-- BEGIN GIVEN TEXT --
Story and Photo-essay first published in Tehelka. May 2014.
They say the camera never lies. But shoot in the ‘golden-hour’, with cropped compositions and photographs can also tell a million lies. And its never so true as for Varanasi. Behind the sanitized photos of this ancient city (usually of the evening aarti, morning boat rides and dreadlocked sadhus) churned out in millions by photographers, bagpackers and pilgrims, hides a city in an advanced stage of decay.
The assault of the incessant honking, the traffic snarls, the squalor and the general chaos can be overwhelming even for an average Indian city dweller used to the din. But instead of dismay there is a lazy romanticizing of the city, as a consequence of which nothing changes and the Ganges continues to collect garbage from ghat to ghat.
-- END GIVEN TEXT --
-- BEGIN DATASET ENTRIES --
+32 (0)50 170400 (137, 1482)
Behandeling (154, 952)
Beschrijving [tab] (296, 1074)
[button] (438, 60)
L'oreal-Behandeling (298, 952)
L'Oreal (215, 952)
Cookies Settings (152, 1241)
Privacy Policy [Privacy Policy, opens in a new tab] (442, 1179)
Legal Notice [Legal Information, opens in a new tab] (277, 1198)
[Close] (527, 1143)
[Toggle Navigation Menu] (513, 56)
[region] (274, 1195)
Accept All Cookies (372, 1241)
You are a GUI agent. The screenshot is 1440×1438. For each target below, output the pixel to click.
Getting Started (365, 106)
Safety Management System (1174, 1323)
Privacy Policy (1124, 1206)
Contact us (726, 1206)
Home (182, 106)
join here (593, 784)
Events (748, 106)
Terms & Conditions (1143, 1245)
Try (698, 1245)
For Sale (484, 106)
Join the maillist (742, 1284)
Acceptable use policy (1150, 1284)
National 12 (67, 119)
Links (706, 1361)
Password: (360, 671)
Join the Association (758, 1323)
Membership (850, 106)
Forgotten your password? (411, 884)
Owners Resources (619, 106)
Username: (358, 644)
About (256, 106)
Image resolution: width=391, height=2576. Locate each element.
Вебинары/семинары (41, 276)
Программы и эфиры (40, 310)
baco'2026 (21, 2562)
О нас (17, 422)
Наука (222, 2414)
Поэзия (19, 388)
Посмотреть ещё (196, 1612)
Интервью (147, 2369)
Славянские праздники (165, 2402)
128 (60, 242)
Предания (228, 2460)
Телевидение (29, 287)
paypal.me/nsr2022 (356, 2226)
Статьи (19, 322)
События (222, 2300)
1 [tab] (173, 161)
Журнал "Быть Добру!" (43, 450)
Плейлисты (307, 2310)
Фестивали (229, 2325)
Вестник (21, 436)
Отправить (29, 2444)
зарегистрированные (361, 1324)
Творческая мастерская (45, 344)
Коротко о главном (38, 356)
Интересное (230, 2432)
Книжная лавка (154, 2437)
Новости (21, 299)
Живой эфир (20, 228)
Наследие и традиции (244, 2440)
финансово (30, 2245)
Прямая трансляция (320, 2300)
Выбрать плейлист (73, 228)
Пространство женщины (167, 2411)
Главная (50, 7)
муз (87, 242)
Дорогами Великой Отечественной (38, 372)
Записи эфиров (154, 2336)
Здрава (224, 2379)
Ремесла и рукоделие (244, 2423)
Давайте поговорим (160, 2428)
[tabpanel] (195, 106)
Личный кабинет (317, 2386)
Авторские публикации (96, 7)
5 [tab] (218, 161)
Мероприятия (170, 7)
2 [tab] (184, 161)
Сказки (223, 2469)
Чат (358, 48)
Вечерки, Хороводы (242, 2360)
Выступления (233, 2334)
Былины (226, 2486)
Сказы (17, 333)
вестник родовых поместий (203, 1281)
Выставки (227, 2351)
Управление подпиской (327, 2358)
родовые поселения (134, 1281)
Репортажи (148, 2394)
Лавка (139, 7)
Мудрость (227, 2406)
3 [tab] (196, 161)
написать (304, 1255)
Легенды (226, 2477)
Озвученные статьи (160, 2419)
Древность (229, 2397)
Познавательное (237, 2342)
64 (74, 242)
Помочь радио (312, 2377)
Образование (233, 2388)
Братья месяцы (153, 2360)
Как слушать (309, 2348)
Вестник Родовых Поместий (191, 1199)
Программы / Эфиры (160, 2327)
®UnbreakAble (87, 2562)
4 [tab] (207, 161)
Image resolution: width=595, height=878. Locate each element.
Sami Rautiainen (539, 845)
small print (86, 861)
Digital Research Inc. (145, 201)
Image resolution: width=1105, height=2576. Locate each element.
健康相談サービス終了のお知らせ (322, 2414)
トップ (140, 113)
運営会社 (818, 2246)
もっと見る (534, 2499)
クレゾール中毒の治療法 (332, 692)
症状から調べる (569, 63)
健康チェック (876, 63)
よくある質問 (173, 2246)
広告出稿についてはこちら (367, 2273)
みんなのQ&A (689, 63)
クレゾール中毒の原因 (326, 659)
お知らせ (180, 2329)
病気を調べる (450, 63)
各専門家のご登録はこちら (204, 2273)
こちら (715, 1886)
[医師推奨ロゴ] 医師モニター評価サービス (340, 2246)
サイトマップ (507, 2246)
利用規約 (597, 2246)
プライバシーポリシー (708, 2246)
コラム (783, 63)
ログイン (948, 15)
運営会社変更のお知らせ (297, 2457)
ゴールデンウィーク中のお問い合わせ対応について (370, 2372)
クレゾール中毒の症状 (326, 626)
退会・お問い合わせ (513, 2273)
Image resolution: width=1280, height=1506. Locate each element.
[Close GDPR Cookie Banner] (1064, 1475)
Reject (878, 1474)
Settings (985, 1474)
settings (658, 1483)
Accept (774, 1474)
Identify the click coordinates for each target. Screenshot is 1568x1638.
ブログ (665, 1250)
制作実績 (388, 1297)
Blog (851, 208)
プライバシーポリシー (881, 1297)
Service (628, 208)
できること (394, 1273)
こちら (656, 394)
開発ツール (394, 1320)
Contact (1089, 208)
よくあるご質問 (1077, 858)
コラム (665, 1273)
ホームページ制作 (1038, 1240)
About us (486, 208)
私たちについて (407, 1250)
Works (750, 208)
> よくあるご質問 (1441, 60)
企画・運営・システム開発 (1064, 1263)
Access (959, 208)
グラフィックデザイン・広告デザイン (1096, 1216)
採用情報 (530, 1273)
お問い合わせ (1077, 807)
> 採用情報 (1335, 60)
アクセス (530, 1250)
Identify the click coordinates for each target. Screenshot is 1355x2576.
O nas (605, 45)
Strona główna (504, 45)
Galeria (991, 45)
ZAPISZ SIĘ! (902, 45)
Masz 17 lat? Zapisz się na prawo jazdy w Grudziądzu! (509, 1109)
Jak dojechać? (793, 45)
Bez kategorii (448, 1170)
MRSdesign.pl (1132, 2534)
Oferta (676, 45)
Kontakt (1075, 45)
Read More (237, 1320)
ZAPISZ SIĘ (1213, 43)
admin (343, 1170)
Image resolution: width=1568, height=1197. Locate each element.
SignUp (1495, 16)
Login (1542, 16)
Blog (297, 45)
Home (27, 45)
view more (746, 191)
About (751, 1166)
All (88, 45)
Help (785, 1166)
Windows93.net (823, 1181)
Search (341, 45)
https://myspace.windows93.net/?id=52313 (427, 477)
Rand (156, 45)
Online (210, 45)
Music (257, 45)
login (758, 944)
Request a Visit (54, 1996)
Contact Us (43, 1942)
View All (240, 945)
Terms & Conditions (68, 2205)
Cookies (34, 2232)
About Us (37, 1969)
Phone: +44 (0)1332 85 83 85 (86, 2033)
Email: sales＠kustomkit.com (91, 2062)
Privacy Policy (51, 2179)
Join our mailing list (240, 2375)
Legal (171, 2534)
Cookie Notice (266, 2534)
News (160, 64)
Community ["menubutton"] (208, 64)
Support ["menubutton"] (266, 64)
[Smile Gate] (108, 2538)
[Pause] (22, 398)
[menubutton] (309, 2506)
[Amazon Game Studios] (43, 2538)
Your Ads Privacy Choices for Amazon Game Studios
-- END DATASET ENTRIES --
YOUR TASK:
Copy out the Varanasi essay word for word, from "They say the" down to "ghat to ghat.". None of these records matter here.

RESPONSE:
They say the camera never lies. But shoot in the ‘golden-hour’, with cropped compositions and photographs can also tell a million lies. And its never so true as for Varanasi. Behind the sanitized photos of this ancient city (usually of the evening aarti, morning boat rides and dreadlocked sadhus) churned out in millions by photographers, bagpackers and pilgrims, hides a city in an advanced stage of decay.
The assault of the incessant honking, the traffic snarls, the squalor and the general chaos can be overwhelming even for an average Indian city dweller used to the din. But instead of dismay there is a lazy romanticizing of the city, as a consequence of which nothing changes and the Ganges continues to collect garbage from ghat to ghat.